[begin Reading text]

# GPU-z + Steam Autologon causes system hang



## Kotonoha (Apr 12, 2018)

if i close steam quick enough system will not freeze, same goes to GPU-z!
i'm currently turning off automatic start up for GPU-z, so system will not freeze


----------



## Naki (Apr 12, 2018)

Please note I have gotten this same issue on and off for at least 1 year now. 
Usually it does not happen, but when it does, my Windows 10 PC completely freezes and I have to hard reset or power off/on.
In my case, Steam is not related as I did not set it to run on startup.
I am using Windows 10 Enterprise 64-bit, AMD Radeon R9 290 card with 4 GB of videoRAM and latest March 2018 drivers.

What videocard do you use? You filled in 3.5 GB which is just your videoRAM and does not fully identify your card. Is it a GeForce, please?


----------



## Kotonoha (Apr 12, 2018)

it's geforce 970, hence 3.5GB


----------



## eidairaman1 (Apr 12, 2018)

Report a problem to steam too


----------



## JalleR (Apr 12, 2018)

do you have any Asrock programs running?


----------



## Kursah (Apr 12, 2018)

Have you checked your system event logs to see if there's an apprcrash, apphang, or any other kind of event being reported? 

Have you performed a re-install of Steam and GPU-z? 

Updated drivers?

OS updates?


----------



## Sasqui (Apr 12, 2018)

I haven't seen that problem, but I have gotten GPUz on startup, shows on screen... but there's still Windows prompting me behind the scene if it's safe to run.  Weird.


----------



## Naki (Apr 13, 2018)

eidairaman1 said:


> Report a problem to steam too


Not a Steam issue at all. Check out the forums search, you will find lots of others reporting same freezing issue with GPU-Z in recent years.


----------



## W1zzard (Apr 13, 2018)

Sasqui said:


> I haven't seen that problem, but I have gotten GPUz on startup, shows on screen... but there's still Windows prompting me behind the scene if it's safe to run. Weird.


Are you using the "launch on windows startup" feature in gpu-z settings? when this is used it shouldn't prompt you for permissions

edit: actually, which window is this? the "this file has been downloaded from the internet" warning or the "this program requires administrative privileges to run" window?



Kotonoha said:


> if i close steam quick enough system will not freeze, same goes to GPU-z!
> i'm currently turning off automatic start up for GPU-z, so system will not freeze


anything else in your startup that accesses hardware or does hardware monitoring?


----------



## Sasqui (Apr 13, 2018)

W1zzard said:


> Are you using the "launch on windows startup" feature in gpu-z settings? when this is used it shouldn't prompt you for permissions
> 
> edit: actually, which window is this? the "this file has been downloaded from the internet" warning or the "this program requires administrative privileges to run" window?

[end Reading text]
[begin Given data]

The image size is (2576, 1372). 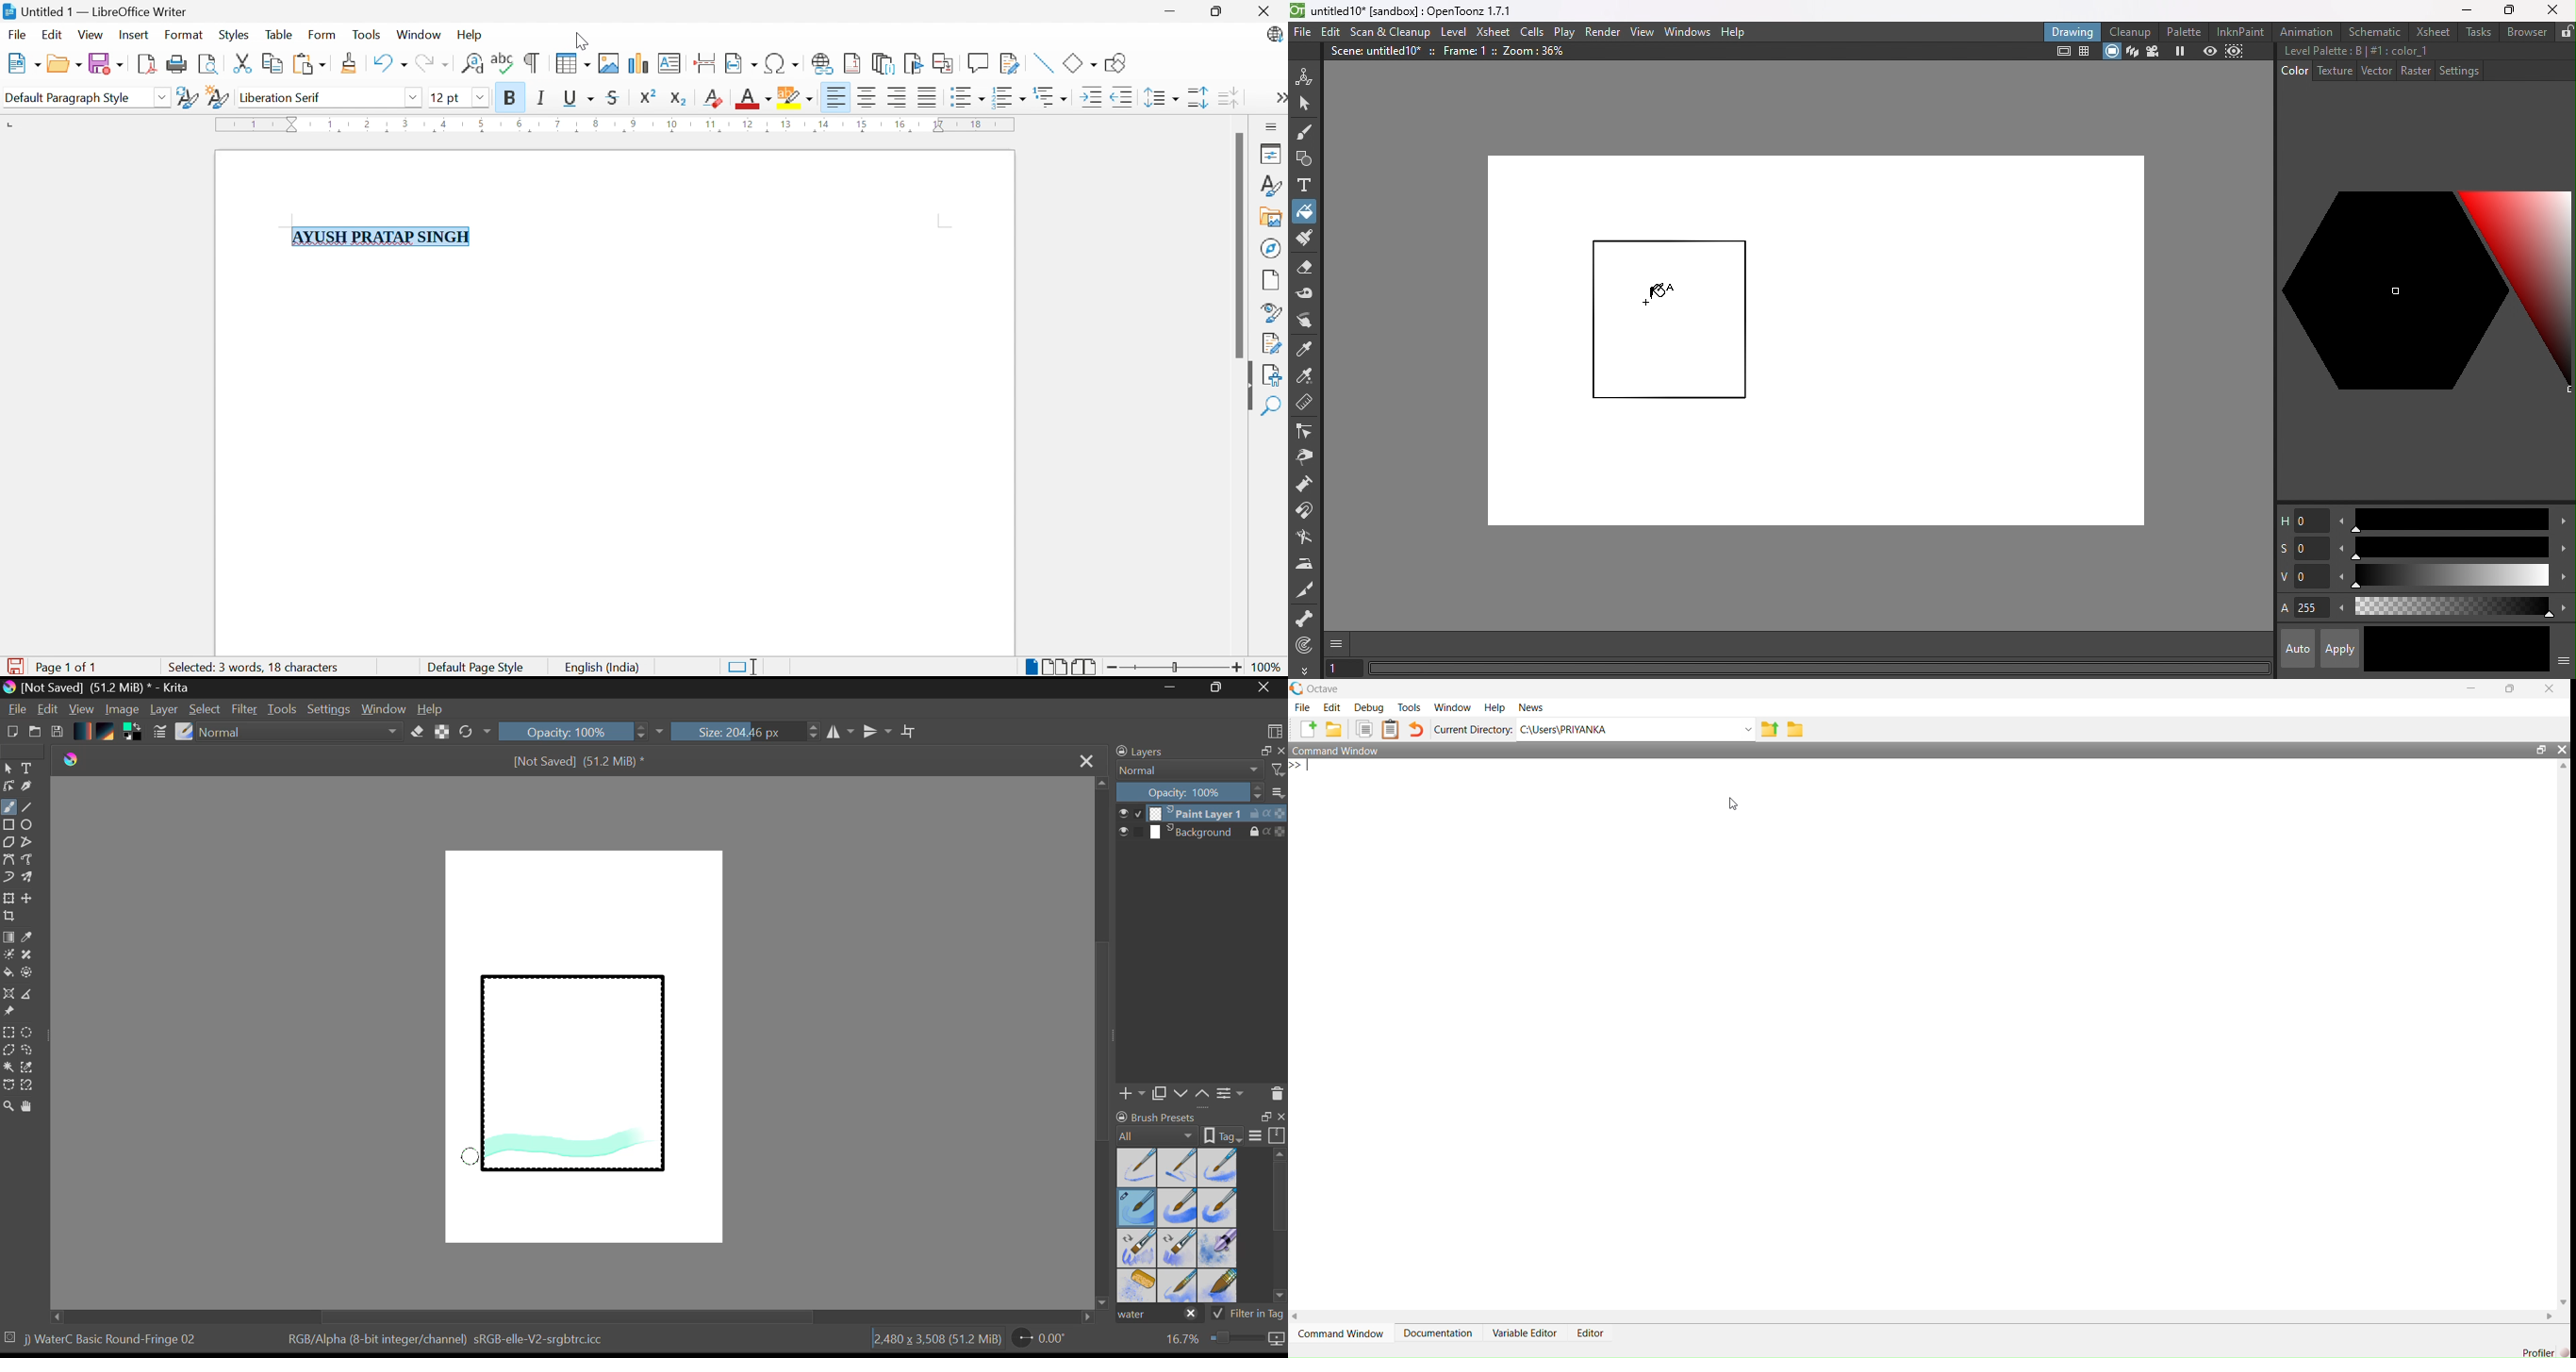 I want to click on Edit, so click(x=48, y=711).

[end Given data]

● **List of tasks**
• A. Answer these questions about the GPU-Z thread, each on its own line.
(i) Which graphics card does Kotonoha use?
(ii) Which edition of Windows 10 does Naki run?
(iii) What does W1zzard ask Kotonoha about the other programs in startup?
• B. Translate this sentence from the GPU-Z thread into Spanish: "In my case, Steam is not related as I did not set it to run on startup."
• C. Duplicate the passage of the GPU-Z thread from "Have you checked" up to and including "Sasqui (Apr 12, 2018)".

● **Responses to the exercise**
• A.
(i) A GeForce 970.
(ii) Windows 10 Enterprise 64-bit.
(iii) Whether anything else in startup accesses hardware or does hardware monitoring.

• B. En mi caso, Steam no tiene relación, ya que no lo configuré para que se ejecutara al inicio.

• C.
Have you checked your system event logs to see if there's an apprcrash, apphang, or any other kind of event being reported? 

Have you performed a re-install of Steam and GPU-z? 

Updated drivers?

OS updates?


----------



## Sasqui (Apr 12, 2018)